Current Saints Personnel:

As of right now, the Saints' Defensive Line is not the pass rushing force that we've seen out of the Giants teams or even the Rams. Will Smith is an accomplished pass rusher, and the Saints did spend a recent first round pick on Cam Jordan, who only accrued one sack in 2011. After those two, the cupboard is pretty bare, however, DT Sedrick Ellis is an effective pass rusher at DT, and he provides some pressure up the middle. Also of note, the Saints did sign DT Broderick Bunkley this offseason; Bunkley is mainly a run stopper.

At Linebacker, the Saints do have solid depth and some good players. Free agent signees Curtis Lofton and David Hawthorne should make a difference, while Chris Chamberlain should see solid playing time at OLB, along with Scott Shanle and Martez Wilson. The LB's should be a strength this season for the Saints, especially when/if Jonathan Vilma returns to the lineup.

In the Secondary the Saints have an underrated Jabari Greer and former first round pick Patrick Robinson holding the starting CB spots, while Roman Harper and Malcolm Jenkins are charged with holding down the fort as the safeties.
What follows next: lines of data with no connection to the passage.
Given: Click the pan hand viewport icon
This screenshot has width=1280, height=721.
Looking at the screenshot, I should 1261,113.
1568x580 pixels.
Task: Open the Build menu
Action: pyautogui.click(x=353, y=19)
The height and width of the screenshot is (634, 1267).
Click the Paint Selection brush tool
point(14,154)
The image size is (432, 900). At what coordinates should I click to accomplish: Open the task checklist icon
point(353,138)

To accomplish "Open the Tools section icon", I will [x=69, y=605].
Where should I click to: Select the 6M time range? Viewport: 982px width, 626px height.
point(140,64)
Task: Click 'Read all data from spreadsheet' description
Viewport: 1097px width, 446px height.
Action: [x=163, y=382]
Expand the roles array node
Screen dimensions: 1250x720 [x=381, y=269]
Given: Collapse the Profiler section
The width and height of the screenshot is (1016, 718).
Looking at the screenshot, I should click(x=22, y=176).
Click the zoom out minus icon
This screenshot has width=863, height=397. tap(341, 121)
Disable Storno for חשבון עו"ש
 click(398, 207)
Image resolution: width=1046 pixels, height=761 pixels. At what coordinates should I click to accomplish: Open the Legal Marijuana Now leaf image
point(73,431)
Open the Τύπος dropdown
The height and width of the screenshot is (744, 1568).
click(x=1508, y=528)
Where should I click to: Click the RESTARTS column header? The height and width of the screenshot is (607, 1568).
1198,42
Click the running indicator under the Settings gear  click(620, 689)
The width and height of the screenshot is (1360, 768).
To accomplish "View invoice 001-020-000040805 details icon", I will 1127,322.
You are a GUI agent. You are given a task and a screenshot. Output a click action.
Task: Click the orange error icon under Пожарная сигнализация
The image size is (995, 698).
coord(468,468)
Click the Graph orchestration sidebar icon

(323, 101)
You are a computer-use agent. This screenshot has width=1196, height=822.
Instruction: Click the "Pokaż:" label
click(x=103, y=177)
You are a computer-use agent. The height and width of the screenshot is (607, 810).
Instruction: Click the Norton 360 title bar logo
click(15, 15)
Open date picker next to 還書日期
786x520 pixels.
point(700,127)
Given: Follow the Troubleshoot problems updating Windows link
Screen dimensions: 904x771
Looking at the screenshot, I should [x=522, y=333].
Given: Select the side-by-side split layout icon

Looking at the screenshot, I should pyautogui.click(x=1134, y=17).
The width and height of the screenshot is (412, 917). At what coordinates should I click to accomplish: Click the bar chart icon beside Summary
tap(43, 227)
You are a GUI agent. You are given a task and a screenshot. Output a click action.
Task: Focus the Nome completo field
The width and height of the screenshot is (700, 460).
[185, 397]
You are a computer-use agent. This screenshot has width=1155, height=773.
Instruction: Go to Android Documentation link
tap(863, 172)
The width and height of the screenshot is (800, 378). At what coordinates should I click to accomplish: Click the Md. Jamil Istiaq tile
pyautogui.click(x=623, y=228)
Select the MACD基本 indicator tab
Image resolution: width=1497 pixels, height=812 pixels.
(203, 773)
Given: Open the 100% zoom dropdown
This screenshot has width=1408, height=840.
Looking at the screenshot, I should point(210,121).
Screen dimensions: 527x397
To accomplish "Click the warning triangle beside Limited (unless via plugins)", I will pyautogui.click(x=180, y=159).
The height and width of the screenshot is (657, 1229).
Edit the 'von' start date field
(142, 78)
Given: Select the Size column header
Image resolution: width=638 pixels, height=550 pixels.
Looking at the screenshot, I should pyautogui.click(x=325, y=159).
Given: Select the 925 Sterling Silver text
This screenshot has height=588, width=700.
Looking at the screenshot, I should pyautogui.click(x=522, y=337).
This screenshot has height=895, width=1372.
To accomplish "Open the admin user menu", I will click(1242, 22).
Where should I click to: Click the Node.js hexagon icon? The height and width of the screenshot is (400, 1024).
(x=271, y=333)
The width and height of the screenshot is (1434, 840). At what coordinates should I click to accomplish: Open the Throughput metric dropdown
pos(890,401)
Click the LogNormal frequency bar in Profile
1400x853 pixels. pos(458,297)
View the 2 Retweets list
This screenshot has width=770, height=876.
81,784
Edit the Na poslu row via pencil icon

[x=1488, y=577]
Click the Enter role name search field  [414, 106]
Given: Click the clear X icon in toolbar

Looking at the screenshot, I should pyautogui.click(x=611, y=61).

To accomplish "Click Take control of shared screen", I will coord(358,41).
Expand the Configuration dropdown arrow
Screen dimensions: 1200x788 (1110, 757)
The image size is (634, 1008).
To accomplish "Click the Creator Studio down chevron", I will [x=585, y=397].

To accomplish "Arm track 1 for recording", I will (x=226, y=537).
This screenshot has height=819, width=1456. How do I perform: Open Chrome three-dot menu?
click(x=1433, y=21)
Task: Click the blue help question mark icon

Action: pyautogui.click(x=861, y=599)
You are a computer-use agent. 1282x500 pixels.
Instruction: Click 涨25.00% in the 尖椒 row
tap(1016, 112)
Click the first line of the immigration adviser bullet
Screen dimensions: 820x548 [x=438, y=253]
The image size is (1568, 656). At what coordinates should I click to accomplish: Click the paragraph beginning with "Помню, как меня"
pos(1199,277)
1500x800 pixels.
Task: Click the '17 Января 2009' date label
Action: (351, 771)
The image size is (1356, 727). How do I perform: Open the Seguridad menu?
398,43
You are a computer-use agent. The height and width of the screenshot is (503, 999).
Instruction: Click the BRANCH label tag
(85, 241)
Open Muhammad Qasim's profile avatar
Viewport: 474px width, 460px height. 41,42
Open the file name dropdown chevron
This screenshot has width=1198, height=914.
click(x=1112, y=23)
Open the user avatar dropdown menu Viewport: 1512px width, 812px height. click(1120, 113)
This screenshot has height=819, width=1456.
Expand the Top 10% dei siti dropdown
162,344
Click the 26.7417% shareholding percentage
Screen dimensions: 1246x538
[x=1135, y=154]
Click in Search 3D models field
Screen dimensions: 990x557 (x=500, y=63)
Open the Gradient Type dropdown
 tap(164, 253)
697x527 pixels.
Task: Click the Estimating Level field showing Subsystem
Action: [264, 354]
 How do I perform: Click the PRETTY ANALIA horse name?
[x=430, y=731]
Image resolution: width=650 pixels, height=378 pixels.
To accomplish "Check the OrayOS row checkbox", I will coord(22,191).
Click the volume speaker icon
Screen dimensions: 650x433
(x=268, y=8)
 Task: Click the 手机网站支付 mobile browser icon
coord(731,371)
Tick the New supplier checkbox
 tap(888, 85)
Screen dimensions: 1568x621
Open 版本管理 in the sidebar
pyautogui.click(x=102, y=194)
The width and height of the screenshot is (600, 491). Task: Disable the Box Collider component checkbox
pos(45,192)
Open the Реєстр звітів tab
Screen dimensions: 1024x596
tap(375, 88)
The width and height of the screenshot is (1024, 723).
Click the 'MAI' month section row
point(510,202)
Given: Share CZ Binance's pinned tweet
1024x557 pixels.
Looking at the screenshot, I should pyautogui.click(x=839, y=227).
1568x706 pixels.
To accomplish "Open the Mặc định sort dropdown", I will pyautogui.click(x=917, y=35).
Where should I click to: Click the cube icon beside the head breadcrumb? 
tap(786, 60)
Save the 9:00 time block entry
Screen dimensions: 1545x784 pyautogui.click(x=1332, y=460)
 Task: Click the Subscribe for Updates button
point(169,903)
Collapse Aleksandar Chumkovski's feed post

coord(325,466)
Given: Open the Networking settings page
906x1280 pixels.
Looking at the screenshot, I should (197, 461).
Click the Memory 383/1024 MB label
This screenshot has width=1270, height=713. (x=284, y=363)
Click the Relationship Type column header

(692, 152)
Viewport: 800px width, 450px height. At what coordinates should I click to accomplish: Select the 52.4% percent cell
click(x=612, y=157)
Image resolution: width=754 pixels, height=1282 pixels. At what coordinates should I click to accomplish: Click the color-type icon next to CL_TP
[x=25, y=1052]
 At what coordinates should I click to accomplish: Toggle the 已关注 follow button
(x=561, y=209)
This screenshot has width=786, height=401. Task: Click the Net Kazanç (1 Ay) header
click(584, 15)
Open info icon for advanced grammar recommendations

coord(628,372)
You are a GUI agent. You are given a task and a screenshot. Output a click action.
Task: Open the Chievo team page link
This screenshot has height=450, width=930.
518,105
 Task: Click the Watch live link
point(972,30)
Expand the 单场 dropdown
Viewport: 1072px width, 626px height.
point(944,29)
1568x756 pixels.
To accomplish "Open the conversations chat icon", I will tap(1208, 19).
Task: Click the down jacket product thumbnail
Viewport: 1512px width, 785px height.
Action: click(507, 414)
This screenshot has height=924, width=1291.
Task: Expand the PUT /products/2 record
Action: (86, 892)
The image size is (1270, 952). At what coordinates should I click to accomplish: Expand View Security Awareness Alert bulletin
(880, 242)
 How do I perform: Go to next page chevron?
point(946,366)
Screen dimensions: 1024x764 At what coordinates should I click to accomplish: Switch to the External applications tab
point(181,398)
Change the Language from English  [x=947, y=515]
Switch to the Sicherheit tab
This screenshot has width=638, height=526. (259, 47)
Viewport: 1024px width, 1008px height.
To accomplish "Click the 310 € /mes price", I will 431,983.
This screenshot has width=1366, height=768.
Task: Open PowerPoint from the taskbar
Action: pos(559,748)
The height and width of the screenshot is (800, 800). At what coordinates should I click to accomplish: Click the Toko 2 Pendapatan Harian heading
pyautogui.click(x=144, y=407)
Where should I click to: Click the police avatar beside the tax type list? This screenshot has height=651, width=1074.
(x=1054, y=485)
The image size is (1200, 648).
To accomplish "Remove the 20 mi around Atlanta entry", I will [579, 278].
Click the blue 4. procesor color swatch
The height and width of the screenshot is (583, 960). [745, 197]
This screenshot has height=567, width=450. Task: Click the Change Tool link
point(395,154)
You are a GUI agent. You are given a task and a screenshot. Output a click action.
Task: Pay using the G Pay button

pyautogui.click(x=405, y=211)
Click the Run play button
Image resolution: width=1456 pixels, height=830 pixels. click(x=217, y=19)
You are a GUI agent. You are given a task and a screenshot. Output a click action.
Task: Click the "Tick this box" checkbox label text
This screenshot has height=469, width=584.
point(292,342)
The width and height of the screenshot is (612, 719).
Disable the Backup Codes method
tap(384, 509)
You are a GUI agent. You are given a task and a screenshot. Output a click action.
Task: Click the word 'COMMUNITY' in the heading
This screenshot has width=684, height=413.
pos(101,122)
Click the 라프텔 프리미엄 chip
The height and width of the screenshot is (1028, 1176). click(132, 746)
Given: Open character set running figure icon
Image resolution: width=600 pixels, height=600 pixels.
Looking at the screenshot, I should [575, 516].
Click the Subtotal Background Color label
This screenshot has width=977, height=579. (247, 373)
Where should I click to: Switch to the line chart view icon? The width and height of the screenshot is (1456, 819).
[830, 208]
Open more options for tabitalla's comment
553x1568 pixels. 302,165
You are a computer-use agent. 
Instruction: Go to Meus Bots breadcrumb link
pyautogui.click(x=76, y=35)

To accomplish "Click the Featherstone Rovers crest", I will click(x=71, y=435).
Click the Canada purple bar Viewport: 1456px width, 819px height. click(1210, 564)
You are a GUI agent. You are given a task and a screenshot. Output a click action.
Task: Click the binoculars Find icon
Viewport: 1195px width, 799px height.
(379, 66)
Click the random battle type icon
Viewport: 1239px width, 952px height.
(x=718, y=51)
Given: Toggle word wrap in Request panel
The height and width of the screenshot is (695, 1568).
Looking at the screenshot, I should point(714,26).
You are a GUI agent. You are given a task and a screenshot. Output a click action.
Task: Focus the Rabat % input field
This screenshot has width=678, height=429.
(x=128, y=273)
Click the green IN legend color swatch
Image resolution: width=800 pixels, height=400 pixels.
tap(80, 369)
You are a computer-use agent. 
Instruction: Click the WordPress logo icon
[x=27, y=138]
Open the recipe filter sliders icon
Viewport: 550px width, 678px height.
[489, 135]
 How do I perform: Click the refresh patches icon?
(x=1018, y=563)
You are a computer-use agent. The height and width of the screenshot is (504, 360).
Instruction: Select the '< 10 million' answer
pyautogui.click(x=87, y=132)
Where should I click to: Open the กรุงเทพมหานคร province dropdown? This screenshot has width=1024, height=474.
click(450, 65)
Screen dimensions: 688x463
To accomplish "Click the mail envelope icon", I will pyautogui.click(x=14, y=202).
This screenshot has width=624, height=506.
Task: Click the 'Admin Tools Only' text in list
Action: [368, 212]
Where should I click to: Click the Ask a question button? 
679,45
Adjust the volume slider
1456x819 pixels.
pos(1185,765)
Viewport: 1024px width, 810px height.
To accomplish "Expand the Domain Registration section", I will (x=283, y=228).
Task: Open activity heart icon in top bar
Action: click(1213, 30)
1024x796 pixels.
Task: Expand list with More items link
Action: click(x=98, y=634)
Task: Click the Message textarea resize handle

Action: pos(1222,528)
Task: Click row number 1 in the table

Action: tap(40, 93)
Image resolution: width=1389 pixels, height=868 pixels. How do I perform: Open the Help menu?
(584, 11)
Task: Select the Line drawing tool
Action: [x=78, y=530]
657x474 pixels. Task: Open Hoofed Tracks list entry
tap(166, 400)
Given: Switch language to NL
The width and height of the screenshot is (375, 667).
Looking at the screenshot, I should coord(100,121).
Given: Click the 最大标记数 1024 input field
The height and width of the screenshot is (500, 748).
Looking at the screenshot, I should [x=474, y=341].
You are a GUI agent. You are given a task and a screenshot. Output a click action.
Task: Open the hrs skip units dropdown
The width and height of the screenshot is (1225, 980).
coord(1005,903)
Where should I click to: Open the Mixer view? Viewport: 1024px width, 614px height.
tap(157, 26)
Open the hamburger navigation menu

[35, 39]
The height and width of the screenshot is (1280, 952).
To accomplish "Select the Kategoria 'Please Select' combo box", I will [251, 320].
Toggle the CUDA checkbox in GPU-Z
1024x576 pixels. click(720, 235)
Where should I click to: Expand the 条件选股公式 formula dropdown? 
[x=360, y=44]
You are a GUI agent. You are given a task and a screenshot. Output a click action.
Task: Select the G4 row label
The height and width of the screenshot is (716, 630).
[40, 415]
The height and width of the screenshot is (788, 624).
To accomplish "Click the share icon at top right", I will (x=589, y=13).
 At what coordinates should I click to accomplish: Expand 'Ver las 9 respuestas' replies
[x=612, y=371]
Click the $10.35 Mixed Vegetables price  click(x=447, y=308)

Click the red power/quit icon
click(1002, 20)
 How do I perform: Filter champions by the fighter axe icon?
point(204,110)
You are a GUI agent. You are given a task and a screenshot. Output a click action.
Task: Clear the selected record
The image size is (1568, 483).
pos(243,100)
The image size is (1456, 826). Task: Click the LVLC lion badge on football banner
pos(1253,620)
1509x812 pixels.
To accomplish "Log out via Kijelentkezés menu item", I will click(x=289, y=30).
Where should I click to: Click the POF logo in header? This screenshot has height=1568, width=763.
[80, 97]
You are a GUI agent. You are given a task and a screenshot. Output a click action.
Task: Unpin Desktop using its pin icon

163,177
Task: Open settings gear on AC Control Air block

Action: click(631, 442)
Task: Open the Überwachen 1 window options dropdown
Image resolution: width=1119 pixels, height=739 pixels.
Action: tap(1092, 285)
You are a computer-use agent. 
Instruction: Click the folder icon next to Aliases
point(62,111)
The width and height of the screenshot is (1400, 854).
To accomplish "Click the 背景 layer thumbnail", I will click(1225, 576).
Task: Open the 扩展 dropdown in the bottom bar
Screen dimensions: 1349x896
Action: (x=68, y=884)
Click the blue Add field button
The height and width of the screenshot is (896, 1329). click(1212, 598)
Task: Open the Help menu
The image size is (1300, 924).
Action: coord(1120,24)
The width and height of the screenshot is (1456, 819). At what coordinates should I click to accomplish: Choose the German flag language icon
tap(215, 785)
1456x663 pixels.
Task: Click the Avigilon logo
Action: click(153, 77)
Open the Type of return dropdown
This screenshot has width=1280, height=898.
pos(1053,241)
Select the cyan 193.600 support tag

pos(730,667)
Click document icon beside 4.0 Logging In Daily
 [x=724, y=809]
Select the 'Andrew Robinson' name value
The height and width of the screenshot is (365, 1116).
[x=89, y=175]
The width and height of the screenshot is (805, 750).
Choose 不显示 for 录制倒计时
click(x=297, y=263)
Overall, the Saints' Secondary is solid, yet not very deep.


The Saints Defense will probably go through some growing pains initially, however, as soon as Spagnuolo acquires the personnel necessary to run his system, and his current players master their roles, the Saints should have one of the fiercest defenses in the Conference. All in all, Steve Spagnuolo was a good hire for the Saints, and will present challenges for Coach Chudzinski and the Panthers Offense in the near future.